## TASK STATEMENT
An exact restatement of the data below, with the pictures removed, is the required answer.

Entries taken from a collection

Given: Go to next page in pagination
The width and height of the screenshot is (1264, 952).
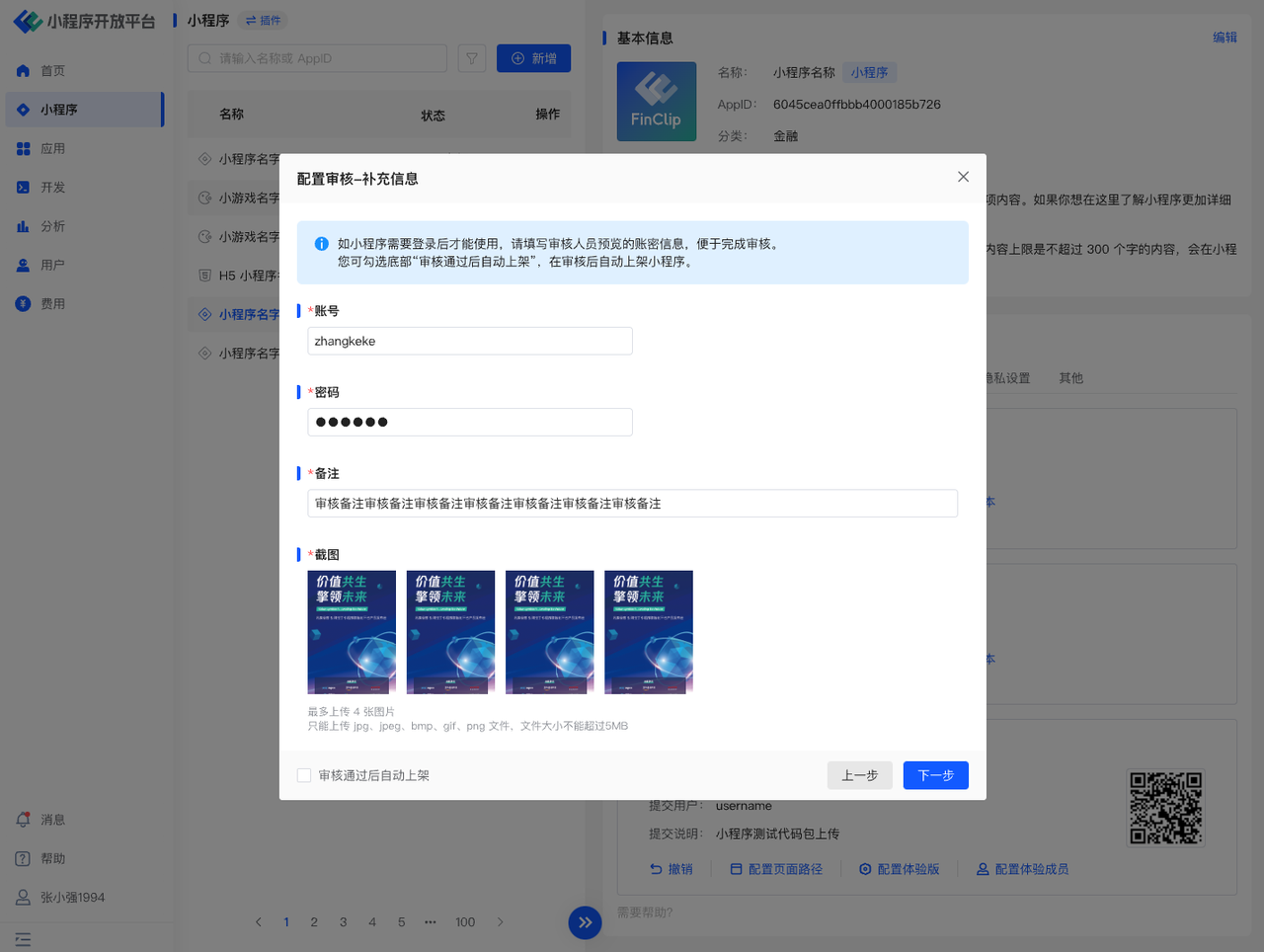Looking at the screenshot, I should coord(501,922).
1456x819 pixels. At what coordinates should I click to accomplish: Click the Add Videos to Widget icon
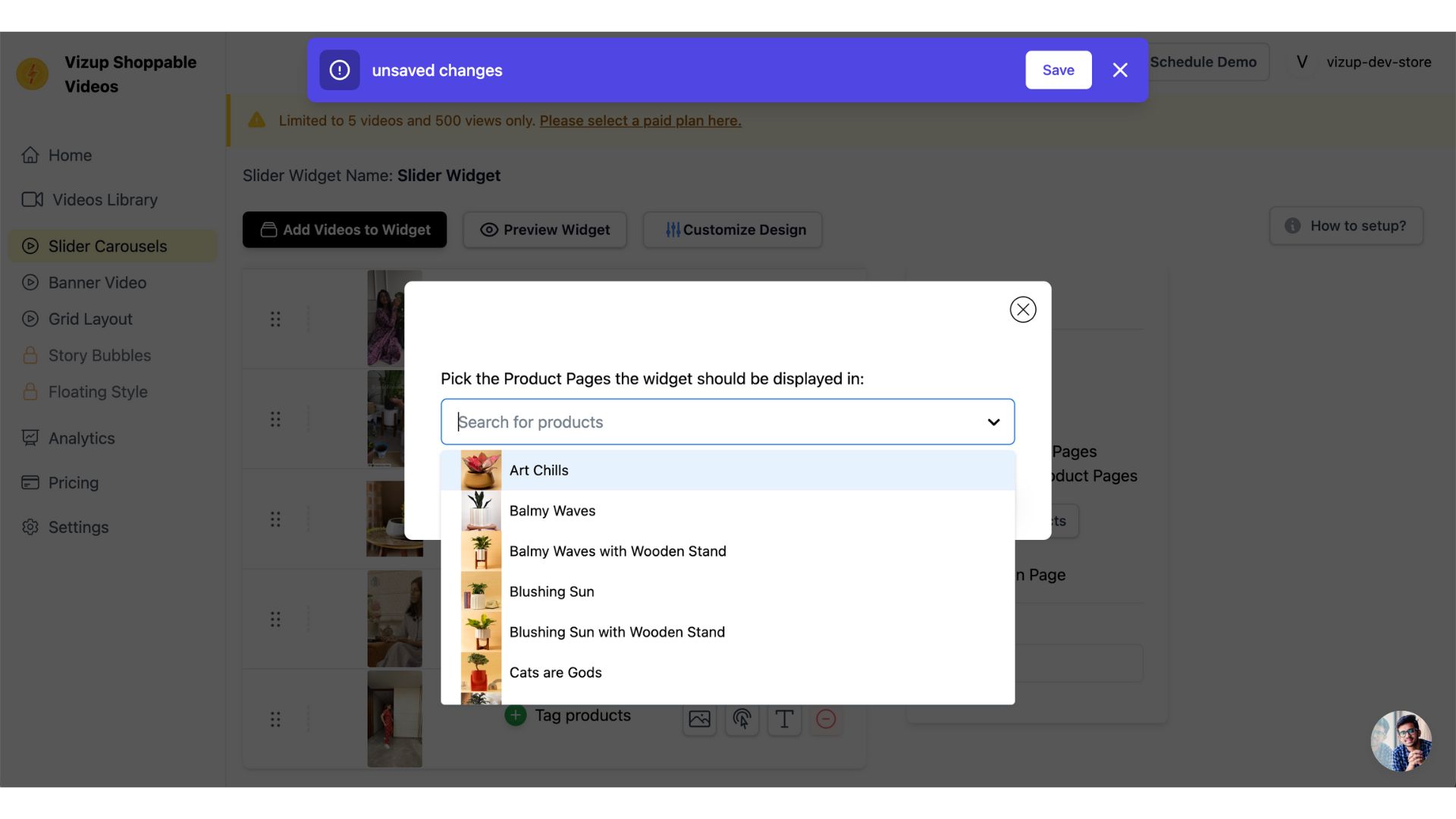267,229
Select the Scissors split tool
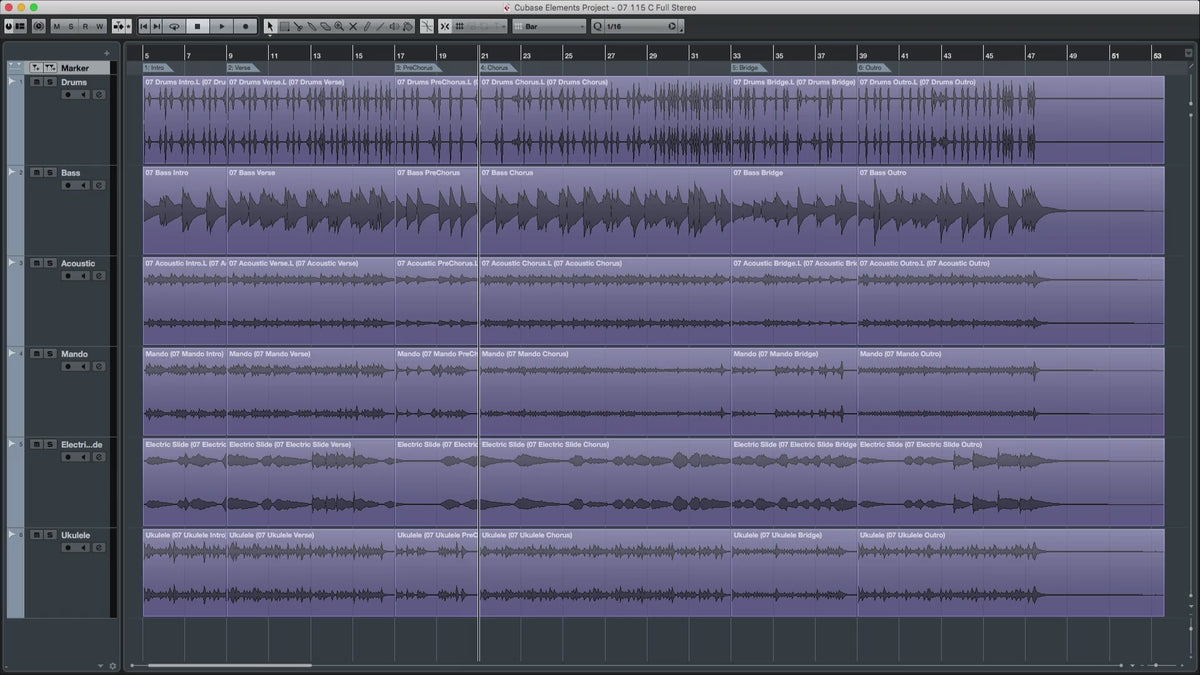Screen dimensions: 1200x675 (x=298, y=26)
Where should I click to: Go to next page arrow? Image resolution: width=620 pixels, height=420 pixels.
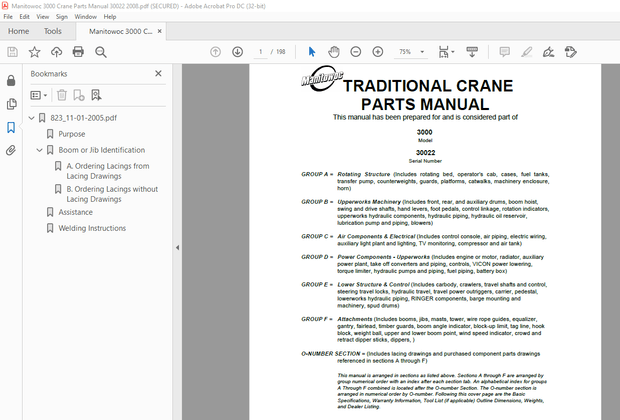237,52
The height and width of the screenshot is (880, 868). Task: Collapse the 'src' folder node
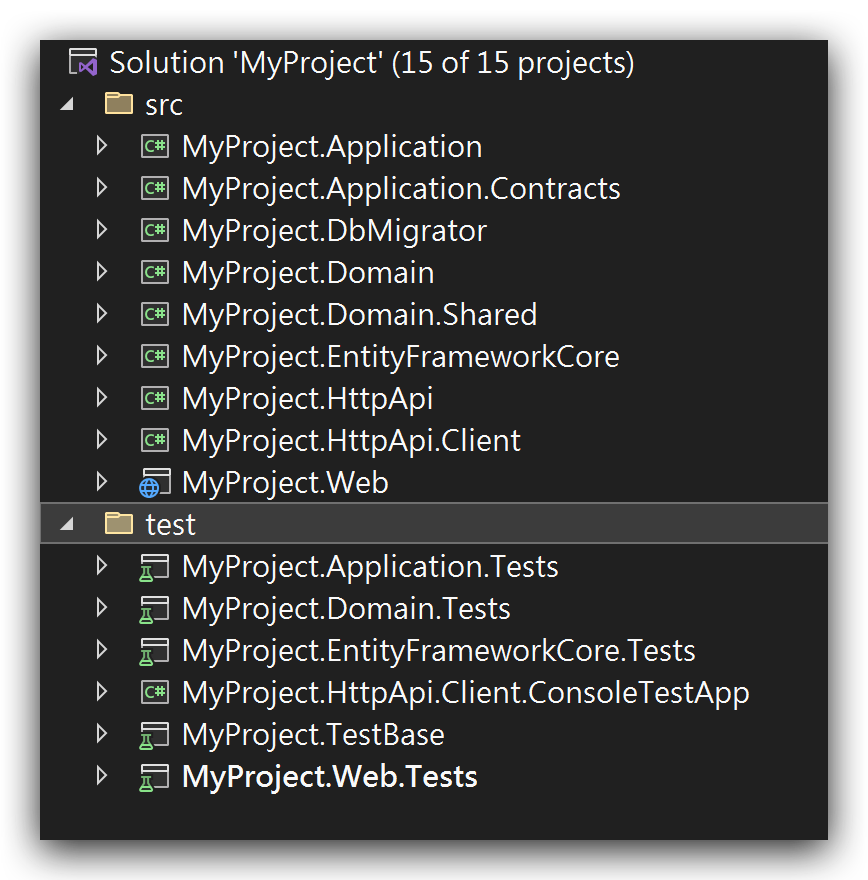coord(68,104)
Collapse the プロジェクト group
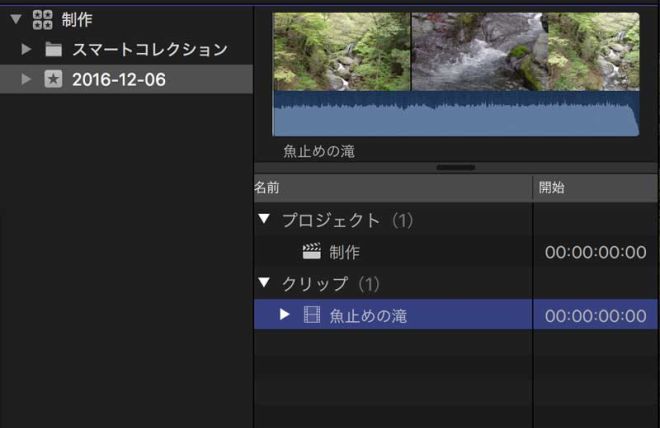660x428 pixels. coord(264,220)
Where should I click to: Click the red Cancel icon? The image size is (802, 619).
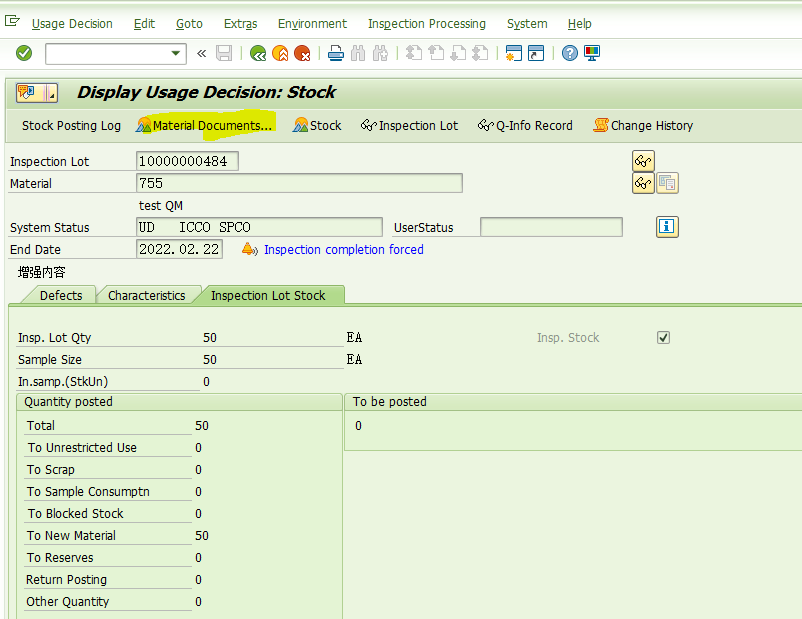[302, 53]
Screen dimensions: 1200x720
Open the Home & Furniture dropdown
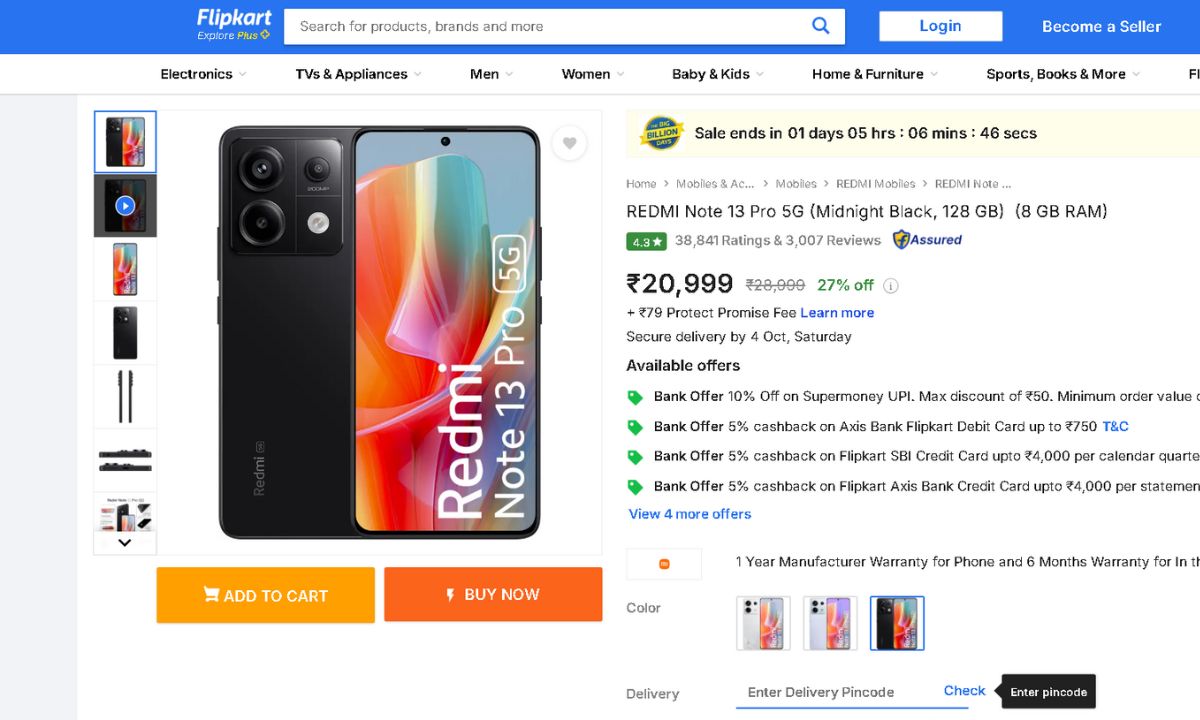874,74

## SOLUTION BELOW
Given: Go to next page in pagination
The width and height of the screenshot is (1264, 952).
Looking at the screenshot, I should coord(501,922).
1456x819 pixels. At what coordinates should I click to accomplish: Click the Add Videos to Widget icon
267,229
Select the Scissors split tool
Screen dimensions: 1200x675 (x=298, y=26)
Where should I click to: Go to next page arrow? Image resolution: width=620 pixels, height=420 pixels.
237,52
The height and width of the screenshot is (880, 868). Task: Collapse the 'src' folder node
coord(68,104)
Collapse the プロジェクト group
660x428 pixels. coord(264,220)
Where should I click to: Click the red Cancel icon? The image size is (802, 619).
[302, 53]
Screen dimensions: 1200x720
Open the Home & Furniture dropdown
874,74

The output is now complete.